Claimant’s Motion No. M-75389 is denied in its entirety.

December 2, 2008
Binghamton, New York

Judge of the Court of Claims

The following papers were read on claimant’s motion:

1) Notice of Motion filed on July 28, 2008; Affidavit of Shawn Green sworn to on July 21, 2008; Memorandum of Law dated July 21, 2008.

2) Affirmation in Opposition of James E. Shoemaker, AAG, dated September 2, 2008, and attached Exhibits A and B.

3) Reply of Shawn Green sworn to on September 16, 2008.

Filed papers: Claim filed on June 21, 2004; Supplemental Claim filed on July 19, 2004; Verified Answer filed on July 23, 2004; Verified Answer to Supplemental Claim filed on August 16, 2004.

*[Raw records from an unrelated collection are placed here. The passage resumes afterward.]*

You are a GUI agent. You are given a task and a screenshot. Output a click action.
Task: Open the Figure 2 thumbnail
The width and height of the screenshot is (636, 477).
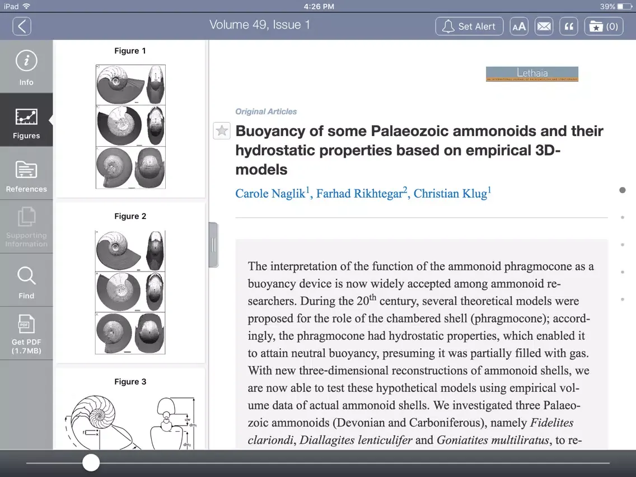(x=130, y=291)
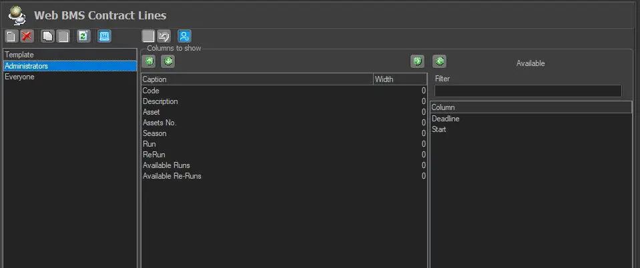Move column down with green down arrow

pyautogui.click(x=168, y=61)
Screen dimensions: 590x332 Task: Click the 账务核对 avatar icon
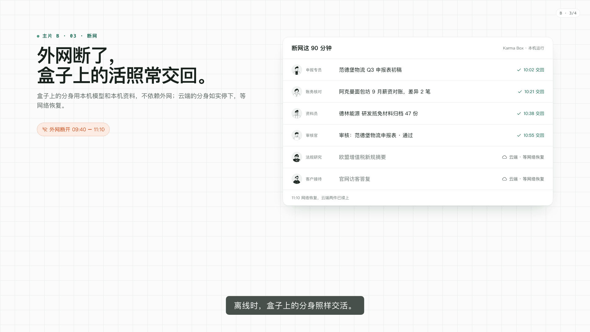coord(297,92)
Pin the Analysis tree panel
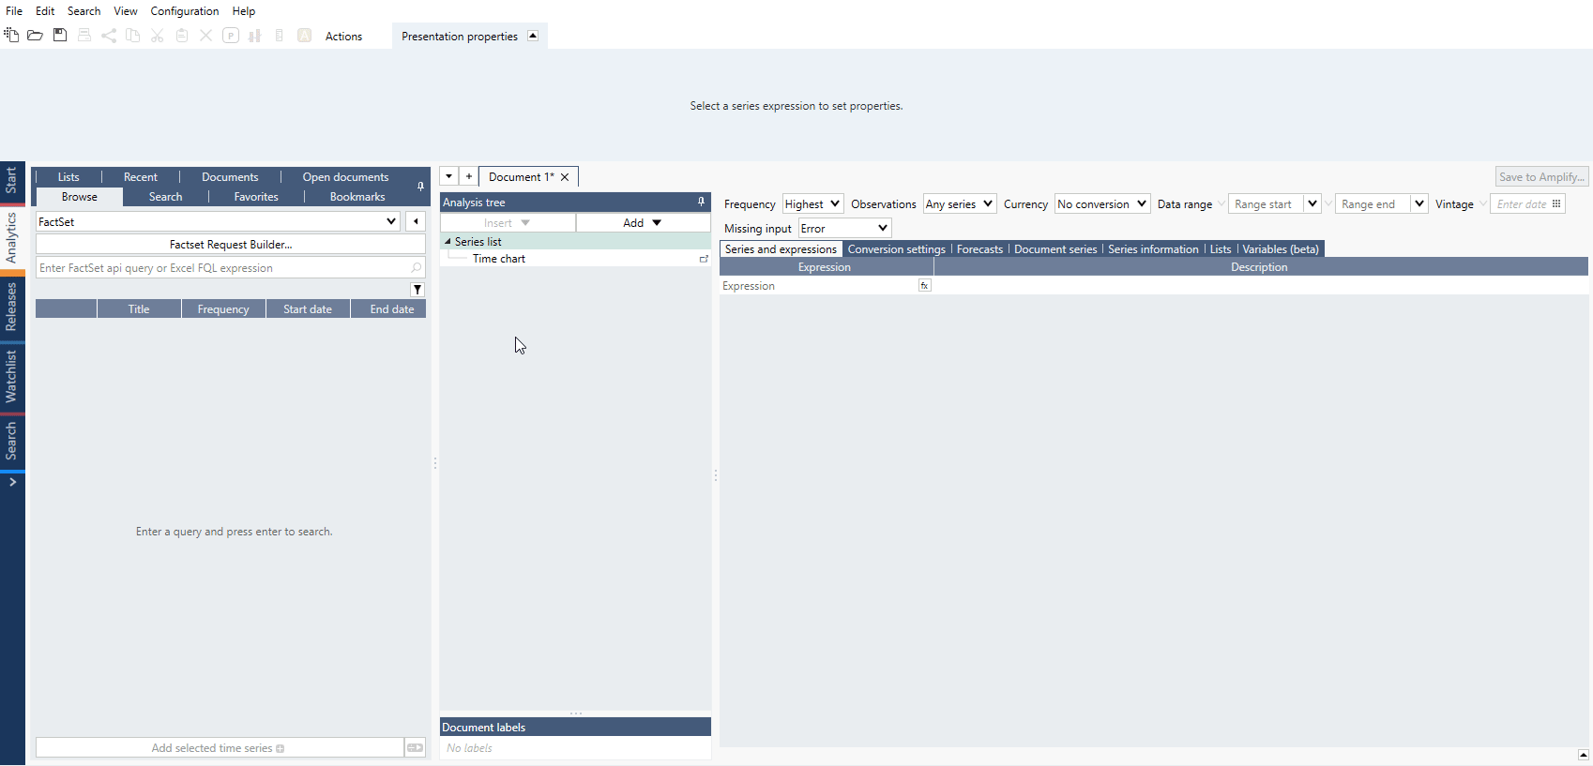 click(x=701, y=202)
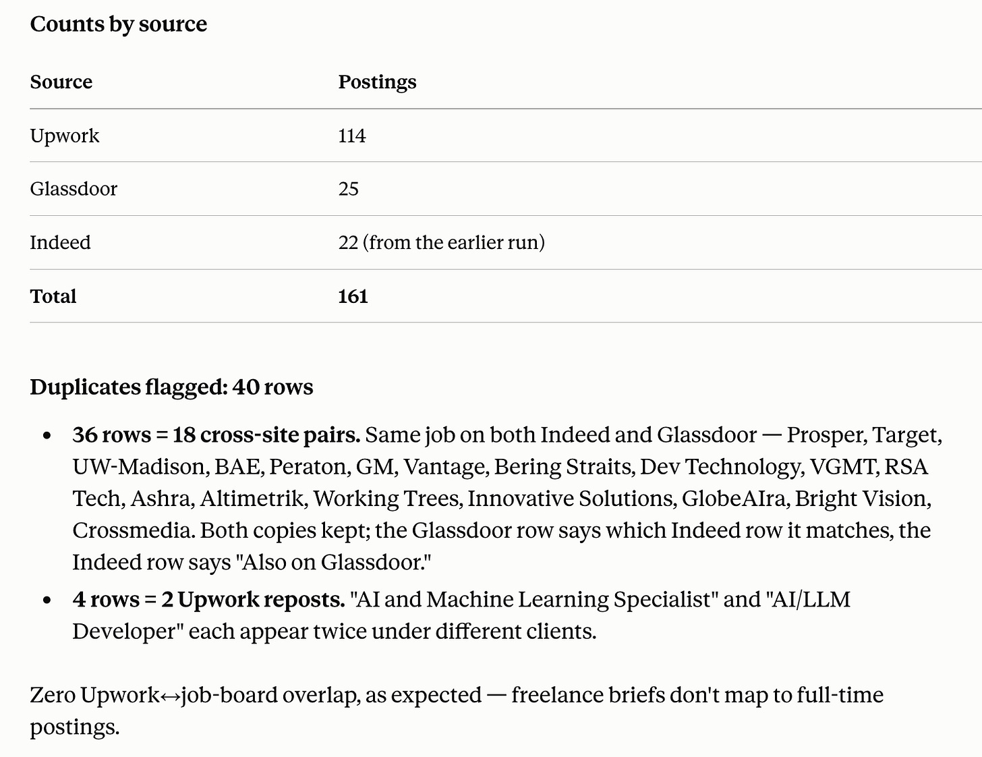Screen dimensions: 982x757
Task: Click the Zero Upwork job-board overlap sentence
Action: pyautogui.click(x=457, y=710)
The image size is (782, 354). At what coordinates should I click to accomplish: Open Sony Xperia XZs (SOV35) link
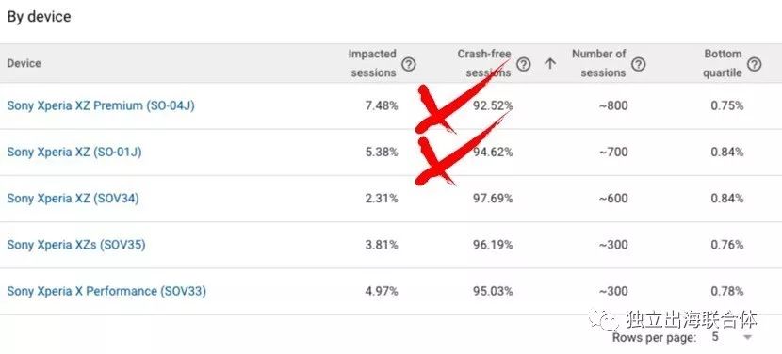76,245
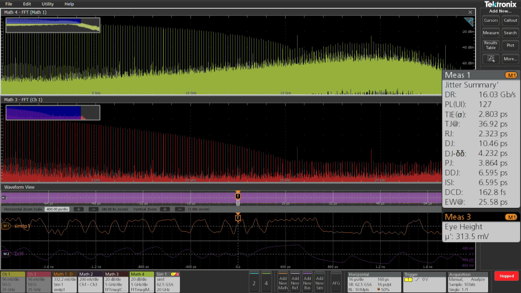Open the Trigger settings badge
This screenshot has height=293, width=521.
pyautogui.click(x=425, y=281)
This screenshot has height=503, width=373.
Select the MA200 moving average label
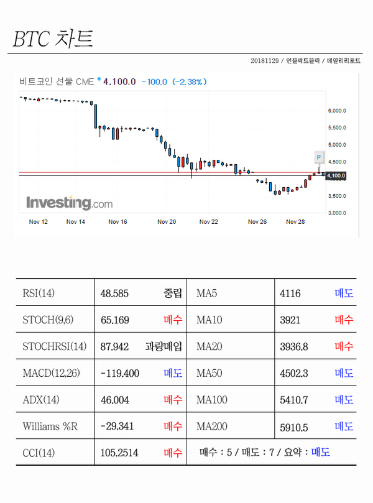[211, 427]
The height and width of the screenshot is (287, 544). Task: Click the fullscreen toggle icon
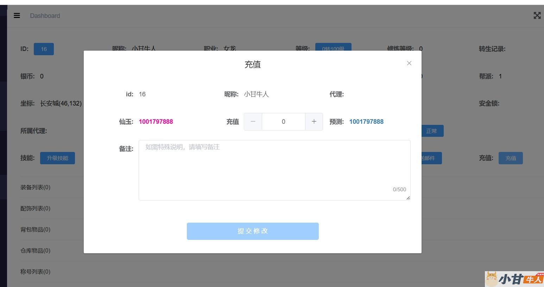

[1]. The Court previously dismissed that portion of the claim which alleged a failure to provide barber services in conformance with a medically-ordered clipper permit (Green v State of New York, Ct Cl, Feb. 4, 2008, Schaewe, J., Claim No. 109512, Motion No. M-74167 [UID # 2008-044-504]).
[2]. The Court reviewed the logbook entries in camera, and finding that they contained information concerning inmate movement, ordered the entries sealed (Green v State of New York, Ct Cl, June 10, 2008, Schaewe, J., Claim No. 109512 [UID # 2008-044-009], n 6). However, the Court did utilize the pertinent information therein which pertained to claimant’s cause of action for denial of recreation.
[3]. The Court notes that claimant’s previous application to serve a second supplemental claim which included this bailment cause of action was denied without prejudice (Green v State of New York, Ct Cl, Sept. 27, 2004, Lebous, J., Claim No. 109512, Motion No. M-68999 [UID No. 2004-019-579]). In claimant’s subsequent motion for renewal of that application – which was denied – the Court specifically noted that a bailment cause of action based upon facility claim # 630-42-04 was time-barred at that point (Green v State of New York, Ct Cl, Feb. 3, 2005, Lebous, J., Claim No. 109512, Motion Nos. M-69070, M-69431 [UID # 2005-019-507]).